RVV means it could be fully vectorized, while RVV128 is similar to ~SSE and means it could only partially take advantage of the lower 128-bit of the vector registers.So if you are using such vector types to do computations in loops you are likely to end up preventing your compiler from optimizing it for modern hardware. In general writing simple SOA scalar code seems to vectorize best, as long as you make sure the compiler isn't confused by aliasing. But even the plain old AOS scalar code can be vectorized by modern clang, but not by gcc, and sadly also not the float3/float4 implementations, which should be very similar. Modern ISAs like NEON/SVE/RVV have more complex vector load/stores that allow you to retrieve data more efficiently even from a traditionally bad data layout like AOS. You can dress up the SOA code to make it a bit nicer, unfortunately my attempt with floats3 currently only works properly with gcc.
Below are the results when compiling without -ffast-math:
* Zen5 O3:
AOS: gcc: 11819 ~SSE clang: 10788 ~SSE
SOA: gcc: 4146 AVX512 clang: 13734 AVX512
float3: 11826 ~SSE clang: 11499 ~SSE
float4: gcc: 8662 ~SSE clang: 11810 ~SSE
vec4: gcc: 8575 ~SSE clang: 7451 ~SSE
floats3: gcc: 4148 AVX512 clang: 14367 ~SSE
* P670 2xVLEN O3: AOS: gcc: 17464 RVV64 clang: 6122 RVV
SOA: gcc: 7140 RVV clang: 6118 RVV
float3: gcc: 17445 clang: 17464 RVV64
float4: gcc: 25665 RVV128 clang: 19184 RVV128
vec4: gcc: 17463 RVV128 clang: 56868 RVV128
floats3: gcc: 7140 RVV clang: 17444
Weirdly clang seems to be struggling with the SOA here, and overall vec4 looks like the best performance tradeoff for X86.
Still with proper SOA, and I bet you could coax clang into generating it as well, you can still get a 2x performance improvement.
Additionally, vec4 performs horribly with current compilers for VLA SIMD ISAs.I'll try to experiment with some real world code, if I can find some that is bottle-necked by such types.
[0] https://benchmarksgame-team.pages.debian.net/benchmarksgame/...

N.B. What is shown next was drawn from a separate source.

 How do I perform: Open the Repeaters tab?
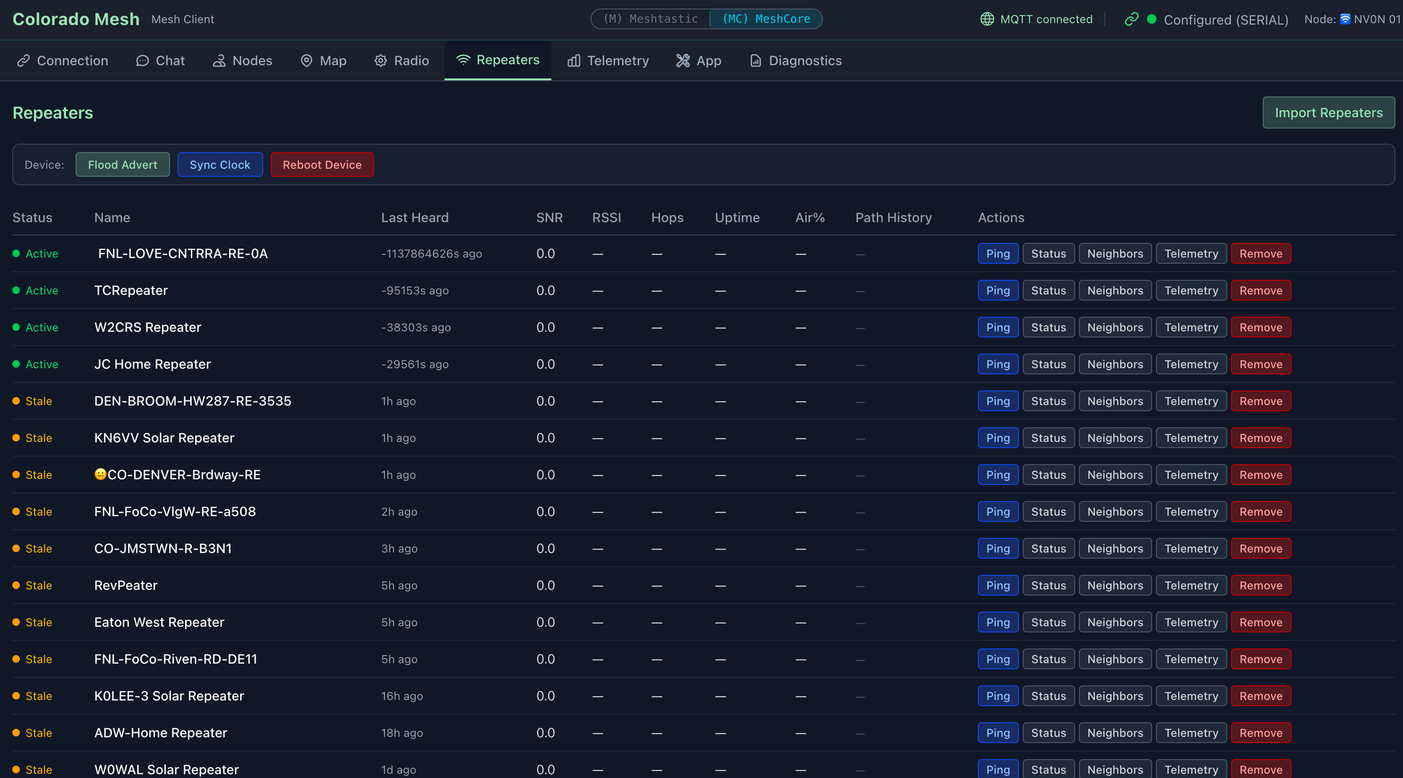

Yes, I don't think anyone using them is depending on autovectorization.
What was/is not pretty is adding some generics so the same code can work with f32 and f64. I did manage to get something that works but it's so ugly that I didn't want to release it. I'm sure it could be improved but what I got works well enough and I haven't needed to touch it in a few years.

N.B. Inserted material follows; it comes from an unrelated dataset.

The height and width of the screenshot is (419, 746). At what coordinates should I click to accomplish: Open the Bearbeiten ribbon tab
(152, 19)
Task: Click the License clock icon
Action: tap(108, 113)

std::simd is quite pleasant to work with and most importantly it allows a zero cost fallback to CPU specific intrinsics when needed.
let mut d = a.dot(b);
d.normalize();
I think I found a bug in your readme. Dot product should return a scalar. I don't know Rust at all, but I've never met any languages that had a normalize method for scalars.Why not use #[rustfmt::skip]?